TO DO: Search the listing below, and show each line that includes the word "computer".

INFORMATION GIVEN:
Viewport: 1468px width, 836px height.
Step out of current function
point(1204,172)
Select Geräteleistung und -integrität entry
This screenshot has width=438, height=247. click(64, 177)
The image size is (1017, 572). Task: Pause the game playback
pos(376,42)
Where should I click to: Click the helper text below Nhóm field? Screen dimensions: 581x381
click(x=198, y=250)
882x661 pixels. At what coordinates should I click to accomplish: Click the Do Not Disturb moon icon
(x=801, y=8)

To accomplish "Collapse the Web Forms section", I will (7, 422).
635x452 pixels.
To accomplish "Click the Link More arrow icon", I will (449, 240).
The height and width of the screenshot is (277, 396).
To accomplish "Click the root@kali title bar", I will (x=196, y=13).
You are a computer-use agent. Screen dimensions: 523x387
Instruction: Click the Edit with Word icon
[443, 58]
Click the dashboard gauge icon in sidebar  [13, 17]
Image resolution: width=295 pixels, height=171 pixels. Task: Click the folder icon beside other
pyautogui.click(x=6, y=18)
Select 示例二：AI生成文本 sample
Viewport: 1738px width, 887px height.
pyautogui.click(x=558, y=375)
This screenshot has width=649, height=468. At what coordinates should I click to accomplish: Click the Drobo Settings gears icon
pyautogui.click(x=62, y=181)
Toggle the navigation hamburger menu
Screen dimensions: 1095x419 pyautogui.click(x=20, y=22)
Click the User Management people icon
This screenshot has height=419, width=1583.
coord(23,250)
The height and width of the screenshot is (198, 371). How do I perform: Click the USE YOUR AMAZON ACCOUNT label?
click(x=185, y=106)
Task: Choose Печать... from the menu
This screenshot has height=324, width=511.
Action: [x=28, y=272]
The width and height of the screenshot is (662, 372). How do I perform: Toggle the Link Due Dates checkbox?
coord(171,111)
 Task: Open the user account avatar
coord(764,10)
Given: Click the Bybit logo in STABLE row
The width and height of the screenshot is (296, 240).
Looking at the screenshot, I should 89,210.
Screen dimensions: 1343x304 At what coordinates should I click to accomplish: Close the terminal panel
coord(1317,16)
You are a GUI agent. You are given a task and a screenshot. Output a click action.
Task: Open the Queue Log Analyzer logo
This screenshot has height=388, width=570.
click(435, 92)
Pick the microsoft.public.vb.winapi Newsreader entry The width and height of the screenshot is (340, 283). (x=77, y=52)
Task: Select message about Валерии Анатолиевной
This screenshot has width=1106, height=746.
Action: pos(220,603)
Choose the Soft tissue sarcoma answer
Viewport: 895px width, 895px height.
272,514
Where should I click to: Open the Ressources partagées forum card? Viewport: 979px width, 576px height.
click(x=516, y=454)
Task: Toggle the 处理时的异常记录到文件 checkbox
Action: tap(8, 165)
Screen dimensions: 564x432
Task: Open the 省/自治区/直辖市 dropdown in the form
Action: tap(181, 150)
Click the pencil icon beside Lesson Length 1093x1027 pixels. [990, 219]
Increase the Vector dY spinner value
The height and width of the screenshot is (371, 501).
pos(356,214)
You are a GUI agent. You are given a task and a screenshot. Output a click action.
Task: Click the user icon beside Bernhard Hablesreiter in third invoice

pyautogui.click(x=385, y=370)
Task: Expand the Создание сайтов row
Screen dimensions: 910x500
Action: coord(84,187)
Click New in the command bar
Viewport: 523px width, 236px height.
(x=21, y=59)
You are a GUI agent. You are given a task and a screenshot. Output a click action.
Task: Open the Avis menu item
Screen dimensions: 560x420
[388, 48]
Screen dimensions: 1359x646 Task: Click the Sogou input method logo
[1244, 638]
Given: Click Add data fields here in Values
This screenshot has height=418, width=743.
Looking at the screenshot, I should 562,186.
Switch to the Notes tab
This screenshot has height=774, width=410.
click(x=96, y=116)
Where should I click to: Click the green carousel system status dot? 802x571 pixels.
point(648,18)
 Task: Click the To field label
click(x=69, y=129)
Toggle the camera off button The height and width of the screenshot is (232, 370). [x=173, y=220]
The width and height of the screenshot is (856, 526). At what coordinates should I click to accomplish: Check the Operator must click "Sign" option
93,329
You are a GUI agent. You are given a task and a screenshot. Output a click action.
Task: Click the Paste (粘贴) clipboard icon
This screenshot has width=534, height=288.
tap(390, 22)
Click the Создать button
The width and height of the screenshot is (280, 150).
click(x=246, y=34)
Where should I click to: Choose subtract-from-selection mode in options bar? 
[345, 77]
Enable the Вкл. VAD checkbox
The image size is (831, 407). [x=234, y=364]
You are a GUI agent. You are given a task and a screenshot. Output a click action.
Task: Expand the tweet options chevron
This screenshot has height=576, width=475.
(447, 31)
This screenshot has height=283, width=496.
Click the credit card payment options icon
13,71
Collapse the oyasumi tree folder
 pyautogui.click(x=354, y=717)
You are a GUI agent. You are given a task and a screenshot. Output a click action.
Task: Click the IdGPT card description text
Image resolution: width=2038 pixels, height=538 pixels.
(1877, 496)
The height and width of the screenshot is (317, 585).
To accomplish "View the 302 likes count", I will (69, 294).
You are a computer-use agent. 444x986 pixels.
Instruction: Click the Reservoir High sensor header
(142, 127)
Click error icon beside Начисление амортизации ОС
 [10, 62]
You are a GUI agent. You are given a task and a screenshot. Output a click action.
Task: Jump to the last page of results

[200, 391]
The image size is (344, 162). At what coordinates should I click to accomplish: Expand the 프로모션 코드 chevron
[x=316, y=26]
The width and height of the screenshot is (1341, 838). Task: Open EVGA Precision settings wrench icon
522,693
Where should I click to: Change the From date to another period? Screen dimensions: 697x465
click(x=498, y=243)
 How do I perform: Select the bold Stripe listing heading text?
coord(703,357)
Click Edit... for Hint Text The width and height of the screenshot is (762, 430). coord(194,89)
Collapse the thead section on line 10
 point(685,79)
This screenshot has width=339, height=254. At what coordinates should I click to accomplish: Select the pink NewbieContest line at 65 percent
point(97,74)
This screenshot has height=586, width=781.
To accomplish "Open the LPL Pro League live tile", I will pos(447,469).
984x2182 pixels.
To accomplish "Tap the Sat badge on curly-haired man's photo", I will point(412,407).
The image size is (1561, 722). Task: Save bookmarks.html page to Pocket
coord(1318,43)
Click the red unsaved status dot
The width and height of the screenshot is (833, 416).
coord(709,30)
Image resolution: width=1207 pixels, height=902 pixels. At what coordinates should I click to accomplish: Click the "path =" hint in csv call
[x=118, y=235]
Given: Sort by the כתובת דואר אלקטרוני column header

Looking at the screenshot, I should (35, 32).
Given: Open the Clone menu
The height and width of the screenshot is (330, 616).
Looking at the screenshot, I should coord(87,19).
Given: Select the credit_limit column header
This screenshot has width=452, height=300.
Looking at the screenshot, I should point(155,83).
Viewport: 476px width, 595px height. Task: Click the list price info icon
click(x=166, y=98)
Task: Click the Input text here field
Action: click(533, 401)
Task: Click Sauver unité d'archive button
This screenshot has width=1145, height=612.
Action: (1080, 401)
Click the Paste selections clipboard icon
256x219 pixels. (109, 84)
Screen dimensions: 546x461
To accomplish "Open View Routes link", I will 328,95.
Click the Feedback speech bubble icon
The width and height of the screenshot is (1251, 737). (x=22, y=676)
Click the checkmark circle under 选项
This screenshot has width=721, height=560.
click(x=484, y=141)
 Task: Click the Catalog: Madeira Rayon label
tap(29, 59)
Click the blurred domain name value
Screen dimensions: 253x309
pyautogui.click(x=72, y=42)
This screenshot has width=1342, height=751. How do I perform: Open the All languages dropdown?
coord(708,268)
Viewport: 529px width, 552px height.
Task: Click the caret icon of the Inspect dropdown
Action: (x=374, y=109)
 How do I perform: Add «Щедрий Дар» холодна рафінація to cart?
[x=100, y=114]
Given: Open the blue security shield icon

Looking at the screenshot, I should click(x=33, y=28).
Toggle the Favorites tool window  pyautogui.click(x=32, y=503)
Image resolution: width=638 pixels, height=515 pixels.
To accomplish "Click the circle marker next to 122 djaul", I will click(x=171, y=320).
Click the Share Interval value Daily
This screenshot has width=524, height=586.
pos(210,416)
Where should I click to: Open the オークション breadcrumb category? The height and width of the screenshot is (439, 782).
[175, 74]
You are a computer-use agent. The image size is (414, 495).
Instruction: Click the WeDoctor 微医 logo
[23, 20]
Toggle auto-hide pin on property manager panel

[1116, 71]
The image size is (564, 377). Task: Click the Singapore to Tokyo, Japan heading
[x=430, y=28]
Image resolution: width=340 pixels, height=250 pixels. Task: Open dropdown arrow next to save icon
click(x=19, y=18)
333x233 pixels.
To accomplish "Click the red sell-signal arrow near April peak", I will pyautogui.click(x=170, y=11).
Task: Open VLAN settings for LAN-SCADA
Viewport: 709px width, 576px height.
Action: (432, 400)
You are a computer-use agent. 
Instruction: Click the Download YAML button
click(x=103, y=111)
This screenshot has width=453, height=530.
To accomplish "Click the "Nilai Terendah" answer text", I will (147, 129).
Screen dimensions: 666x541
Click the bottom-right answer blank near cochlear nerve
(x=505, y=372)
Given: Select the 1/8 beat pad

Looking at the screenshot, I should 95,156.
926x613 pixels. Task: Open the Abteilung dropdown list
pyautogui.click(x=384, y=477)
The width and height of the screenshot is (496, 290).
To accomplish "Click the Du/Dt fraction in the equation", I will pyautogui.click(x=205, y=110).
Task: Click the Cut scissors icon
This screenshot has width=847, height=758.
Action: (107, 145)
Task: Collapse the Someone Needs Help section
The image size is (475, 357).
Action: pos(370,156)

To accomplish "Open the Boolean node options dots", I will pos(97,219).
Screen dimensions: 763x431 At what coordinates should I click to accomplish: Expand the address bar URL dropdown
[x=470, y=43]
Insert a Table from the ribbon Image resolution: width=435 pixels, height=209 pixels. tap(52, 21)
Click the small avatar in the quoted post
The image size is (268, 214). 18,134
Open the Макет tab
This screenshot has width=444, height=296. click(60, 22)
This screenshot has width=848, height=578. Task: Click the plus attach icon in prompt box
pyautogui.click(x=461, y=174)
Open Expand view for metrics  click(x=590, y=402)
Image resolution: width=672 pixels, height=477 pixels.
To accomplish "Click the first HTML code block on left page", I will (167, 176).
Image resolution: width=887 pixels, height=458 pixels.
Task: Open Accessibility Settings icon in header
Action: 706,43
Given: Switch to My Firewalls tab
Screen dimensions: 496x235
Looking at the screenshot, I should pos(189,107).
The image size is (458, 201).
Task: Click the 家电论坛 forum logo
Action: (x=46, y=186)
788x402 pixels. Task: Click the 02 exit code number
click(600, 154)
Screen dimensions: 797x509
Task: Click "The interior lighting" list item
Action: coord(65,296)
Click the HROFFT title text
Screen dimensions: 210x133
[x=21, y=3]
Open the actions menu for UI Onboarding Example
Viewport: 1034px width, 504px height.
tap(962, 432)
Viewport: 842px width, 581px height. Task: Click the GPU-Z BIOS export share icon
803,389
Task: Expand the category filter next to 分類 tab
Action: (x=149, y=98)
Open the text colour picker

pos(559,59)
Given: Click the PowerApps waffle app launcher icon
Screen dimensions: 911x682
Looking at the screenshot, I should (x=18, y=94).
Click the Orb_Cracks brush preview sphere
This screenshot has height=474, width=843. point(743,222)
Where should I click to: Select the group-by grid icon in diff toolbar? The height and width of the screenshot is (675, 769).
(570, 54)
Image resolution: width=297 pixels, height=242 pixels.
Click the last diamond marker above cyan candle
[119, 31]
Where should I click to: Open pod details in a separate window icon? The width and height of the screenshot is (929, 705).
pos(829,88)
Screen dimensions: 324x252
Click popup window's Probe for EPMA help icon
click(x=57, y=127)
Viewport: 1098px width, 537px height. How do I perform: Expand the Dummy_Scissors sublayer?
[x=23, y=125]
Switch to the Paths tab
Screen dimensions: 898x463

THE COMPLETED TASK:
You are a computer-use agent. Screen dimensions: 523x387
You are a computer-use agent. 444x986 pixels.
You are a computer-use agent. The image size is (414, 495).
You are a computer-use agent. 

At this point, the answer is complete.